━━━ Input records

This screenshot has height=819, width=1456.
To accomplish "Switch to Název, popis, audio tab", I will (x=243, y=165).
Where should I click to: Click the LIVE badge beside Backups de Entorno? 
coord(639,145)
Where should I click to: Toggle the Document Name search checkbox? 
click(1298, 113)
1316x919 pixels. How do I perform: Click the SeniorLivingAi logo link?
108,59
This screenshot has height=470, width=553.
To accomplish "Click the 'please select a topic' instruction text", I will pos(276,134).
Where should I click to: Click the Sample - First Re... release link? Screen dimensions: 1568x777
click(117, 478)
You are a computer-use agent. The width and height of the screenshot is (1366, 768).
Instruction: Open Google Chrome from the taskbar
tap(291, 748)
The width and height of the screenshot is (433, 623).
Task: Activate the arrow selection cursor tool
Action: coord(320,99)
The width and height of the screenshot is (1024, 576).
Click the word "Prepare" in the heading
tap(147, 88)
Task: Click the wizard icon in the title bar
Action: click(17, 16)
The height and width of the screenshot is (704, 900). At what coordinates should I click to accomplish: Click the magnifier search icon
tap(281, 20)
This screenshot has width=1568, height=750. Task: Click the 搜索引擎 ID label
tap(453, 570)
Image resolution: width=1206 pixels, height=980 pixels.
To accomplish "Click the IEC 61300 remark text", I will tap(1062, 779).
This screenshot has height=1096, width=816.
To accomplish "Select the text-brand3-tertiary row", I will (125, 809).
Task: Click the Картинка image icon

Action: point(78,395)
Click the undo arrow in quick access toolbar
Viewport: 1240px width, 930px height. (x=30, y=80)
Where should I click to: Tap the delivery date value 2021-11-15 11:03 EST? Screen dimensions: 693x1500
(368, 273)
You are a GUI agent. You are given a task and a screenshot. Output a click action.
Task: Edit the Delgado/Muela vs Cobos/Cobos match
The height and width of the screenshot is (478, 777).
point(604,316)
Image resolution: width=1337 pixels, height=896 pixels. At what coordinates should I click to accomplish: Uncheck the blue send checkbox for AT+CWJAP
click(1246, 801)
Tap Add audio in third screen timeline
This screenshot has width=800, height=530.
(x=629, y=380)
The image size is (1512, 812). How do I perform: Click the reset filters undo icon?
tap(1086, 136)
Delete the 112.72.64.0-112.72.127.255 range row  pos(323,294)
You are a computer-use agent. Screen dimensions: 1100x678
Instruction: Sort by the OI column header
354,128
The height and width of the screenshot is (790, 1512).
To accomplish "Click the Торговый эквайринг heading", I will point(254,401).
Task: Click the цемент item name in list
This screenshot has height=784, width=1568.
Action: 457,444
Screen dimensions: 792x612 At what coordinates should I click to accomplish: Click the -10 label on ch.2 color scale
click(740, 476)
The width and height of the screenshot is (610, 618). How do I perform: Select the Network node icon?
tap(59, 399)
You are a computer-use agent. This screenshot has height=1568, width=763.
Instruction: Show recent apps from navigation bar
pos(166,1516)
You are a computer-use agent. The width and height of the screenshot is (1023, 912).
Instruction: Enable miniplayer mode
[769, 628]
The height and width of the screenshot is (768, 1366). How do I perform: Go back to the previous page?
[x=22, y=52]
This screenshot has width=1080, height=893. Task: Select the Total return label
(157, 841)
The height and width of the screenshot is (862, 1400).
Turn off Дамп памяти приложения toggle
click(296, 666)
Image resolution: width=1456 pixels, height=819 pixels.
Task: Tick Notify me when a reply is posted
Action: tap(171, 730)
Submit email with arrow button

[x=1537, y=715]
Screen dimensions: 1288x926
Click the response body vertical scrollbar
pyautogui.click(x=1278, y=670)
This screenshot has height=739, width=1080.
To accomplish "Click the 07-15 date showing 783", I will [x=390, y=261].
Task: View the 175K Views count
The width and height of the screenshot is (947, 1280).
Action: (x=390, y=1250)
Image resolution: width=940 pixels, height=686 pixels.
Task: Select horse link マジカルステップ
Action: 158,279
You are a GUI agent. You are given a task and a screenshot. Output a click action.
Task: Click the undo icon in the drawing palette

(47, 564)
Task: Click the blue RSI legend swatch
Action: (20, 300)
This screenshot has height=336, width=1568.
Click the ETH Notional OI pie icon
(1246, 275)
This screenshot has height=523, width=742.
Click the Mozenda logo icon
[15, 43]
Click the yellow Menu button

━━━━━━

Reproduce the lines of the entries above, starting at the line that contains "Screen dimensions: 792x612" and ending at the last line of the entries.

### [Written solution]
Screen dimensions: 792x612 At what coordinates should I click to accomplish: Click the -10 label on ch.2 color scale
click(740, 476)
The width and height of the screenshot is (610, 618). How do I perform: Select the Network node icon?
tap(59, 399)
You are a computer-use agent. This screenshot has height=1568, width=763.
Instruction: Show recent apps from navigation bar
pos(166,1516)
You are a computer-use agent. The width and height of the screenshot is (1023, 912).
Instruction: Enable miniplayer mode
[769, 628]
The height and width of the screenshot is (768, 1366). How do I perform: Go back to the previous page?
[x=22, y=52]
This screenshot has width=1080, height=893. Task: Select the Total return label
(157, 841)
The height and width of the screenshot is (862, 1400).
Turn off Дамп памяти приложения toggle
click(296, 666)
Image resolution: width=1456 pixels, height=819 pixels.
Task: Tick Notify me when a reply is posted
Action: tap(171, 730)
Submit email with arrow button

[x=1537, y=715]
Screen dimensions: 1288x926
Click the response body vertical scrollbar
pyautogui.click(x=1278, y=670)
This screenshot has height=739, width=1080.
To accomplish "Click the 07-15 date showing 783", I will [x=390, y=261].
Task: View the 175K Views count
The width and height of the screenshot is (947, 1280).
Action: (x=390, y=1250)
Image resolution: width=940 pixels, height=686 pixels.
Task: Select horse link マジカルステップ
Action: 158,279
You are a GUI agent. You are given a task and a screenshot. Output a click action.
Task: Click the undo icon in the drawing palette

(47, 564)
Task: Click the blue RSI legend swatch
Action: (20, 300)
This screenshot has height=336, width=1568.
Click the ETH Notional OI pie icon
(1246, 275)
This screenshot has height=523, width=742.
Click the Mozenda logo icon
[15, 43]
Click the yellow Menu button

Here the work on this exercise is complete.